Some say it’s too early to tell. Others say it’s adding some value already. But the vast majority of 401(k) fiduciaries believe 408(b)(2) – aka the 401(k) fee disclosure rule – is the biggest summer flop this side of “The Lone Ranger.” (See “401(k) Fee Disclosure One Year Later: What We’ve Learned,” FiduciaryNews.com, July 16, 2013).
This is why I agree with the majority. To those who claim there’s been some movement toward lower fees, I say, yes, the trend has been toward lower fees for some time now. We see lower fees in two ways. First, the ICI has documented the move away from 12b-1 fees in mutual funds over the last decade or more. In addition, there’s been an overall reduction of advisor fees as advisors have come to realize you can’t charge the same amount for picking mutual funds that you charge for picking stocks.
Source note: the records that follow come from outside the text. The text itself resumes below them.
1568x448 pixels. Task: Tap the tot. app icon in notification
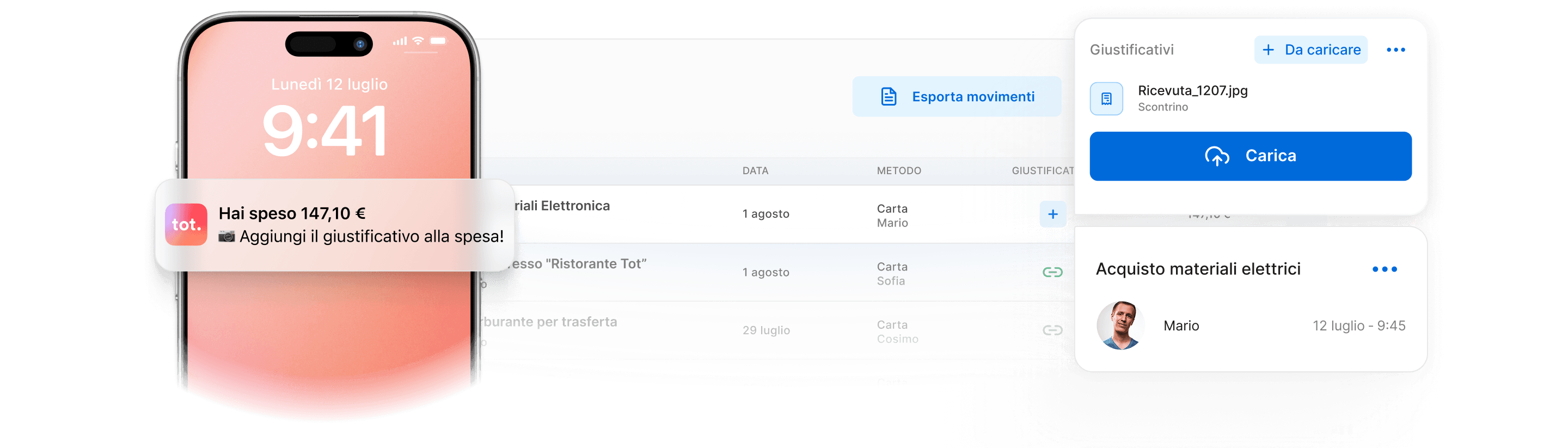click(x=186, y=224)
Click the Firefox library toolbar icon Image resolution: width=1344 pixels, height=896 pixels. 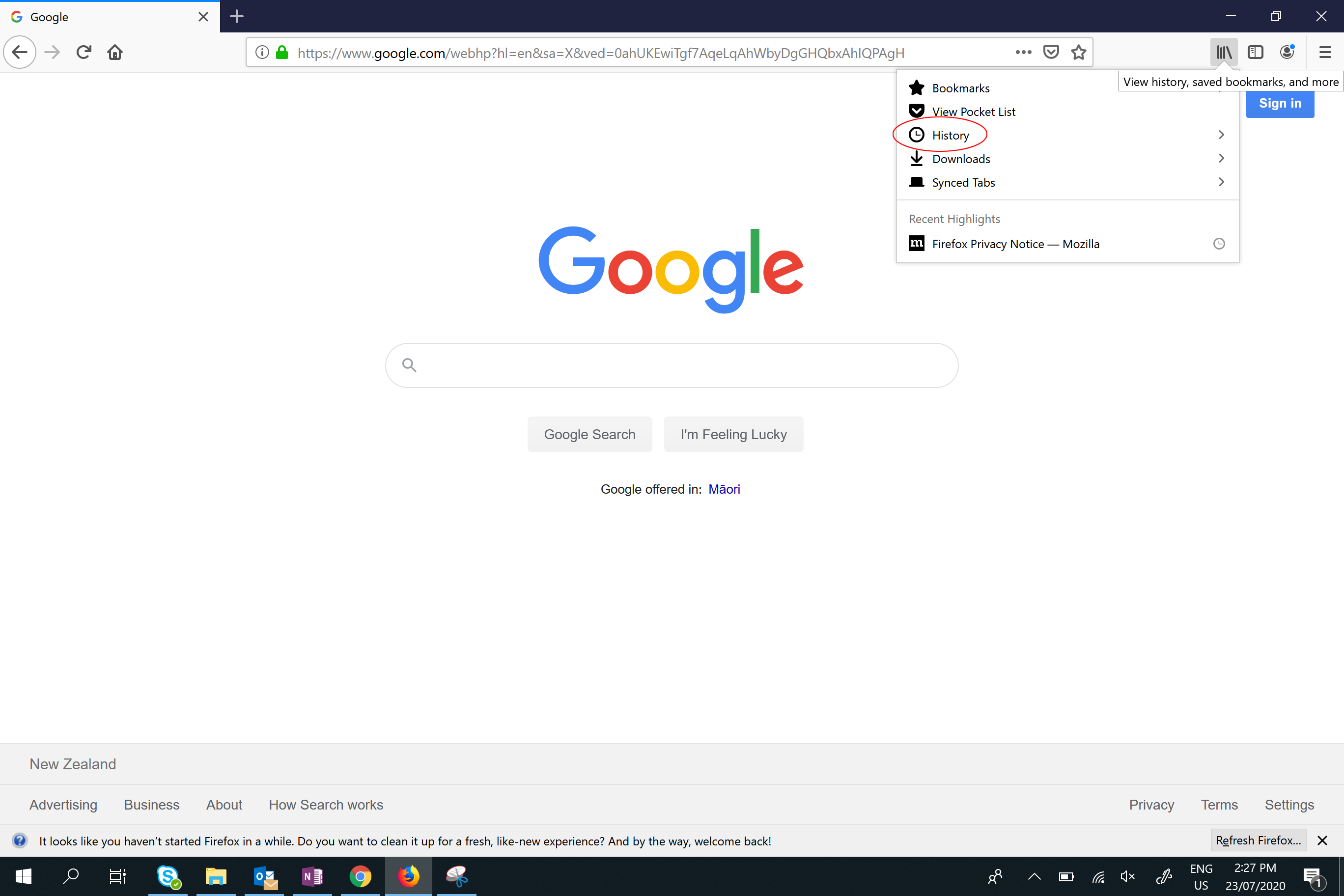pos(1224,52)
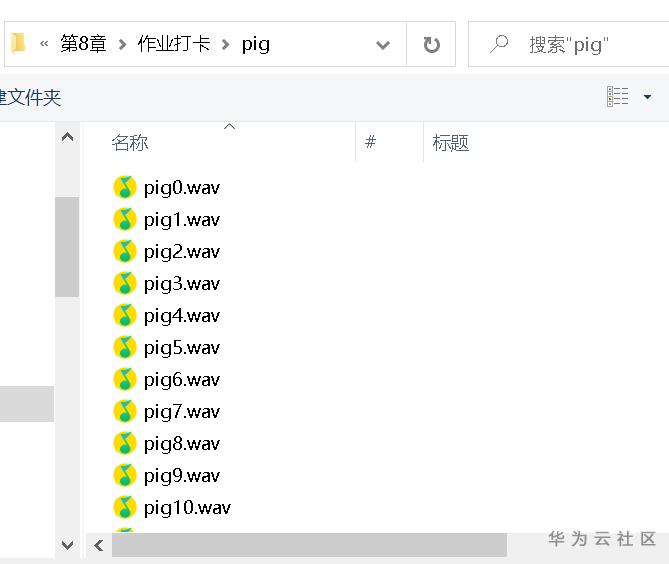This screenshot has height=564, width=669.
Task: Expand the breadcrumb arrow after 第8章
Action: [x=122, y=45]
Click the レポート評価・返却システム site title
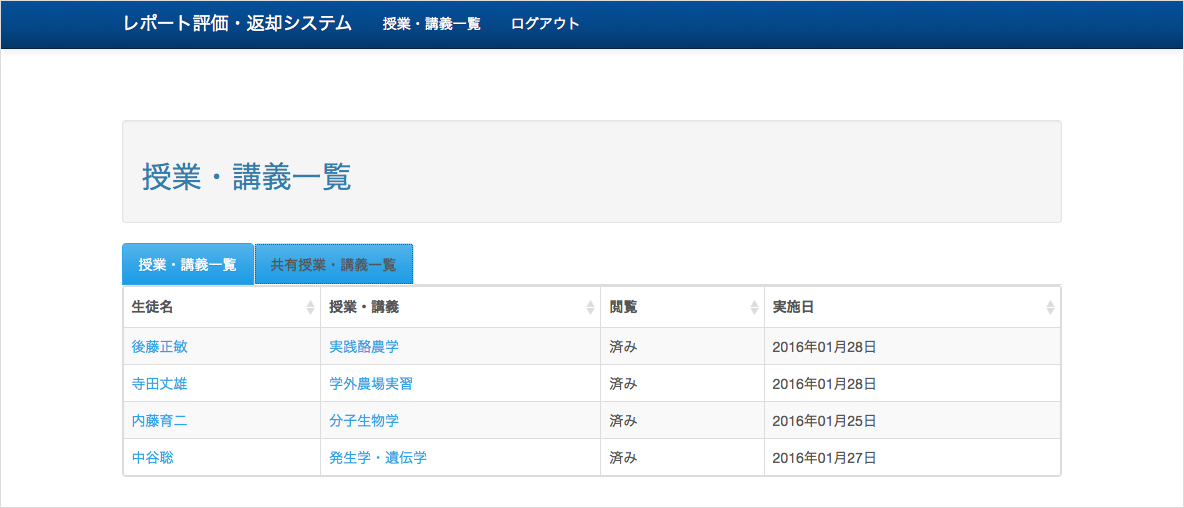Screen dimensions: 1184x508 [x=237, y=24]
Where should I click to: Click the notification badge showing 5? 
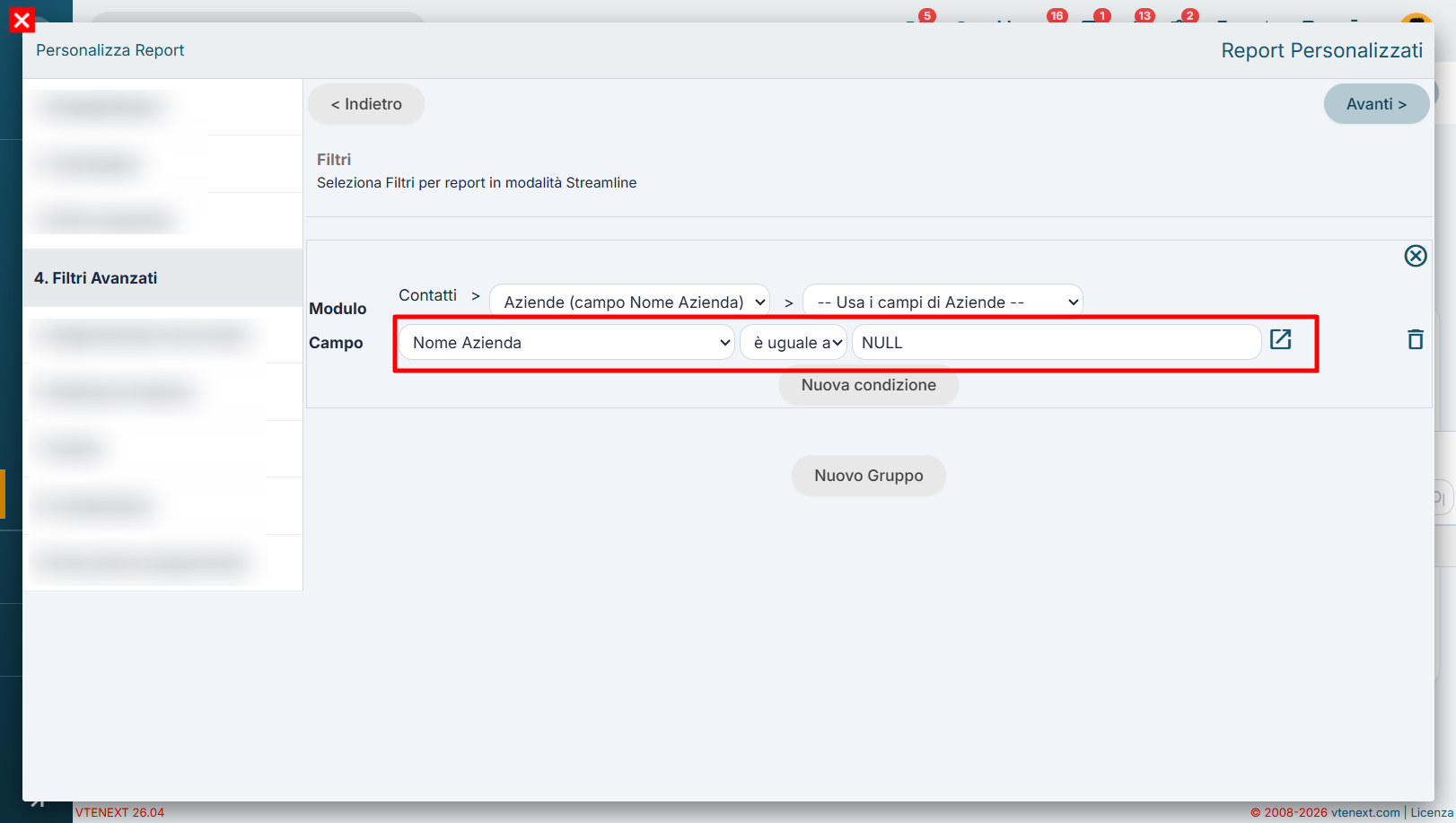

See also: The missing link of 401(k) fee disclosure
On this latter point, I remember speaking on providing to 401(k) plans at an industry conference in Washington, D.C., about eight years ago. An ebullient attendee came up to me afterword to exclaim his agreement with my presentation. I asked him what service he provided. He said he was an investment advisor to 401(k) plans. Then he told me what he charged. It was the same I charged private portfolio clients for selecting individual securities as part of the portfolio management service I provided. I didn’t have the heart to tell this fellow I charged less than one-third to 401(k) plans for picking mutual funds for them.
Apparently, the competitive market had no problem letting him know.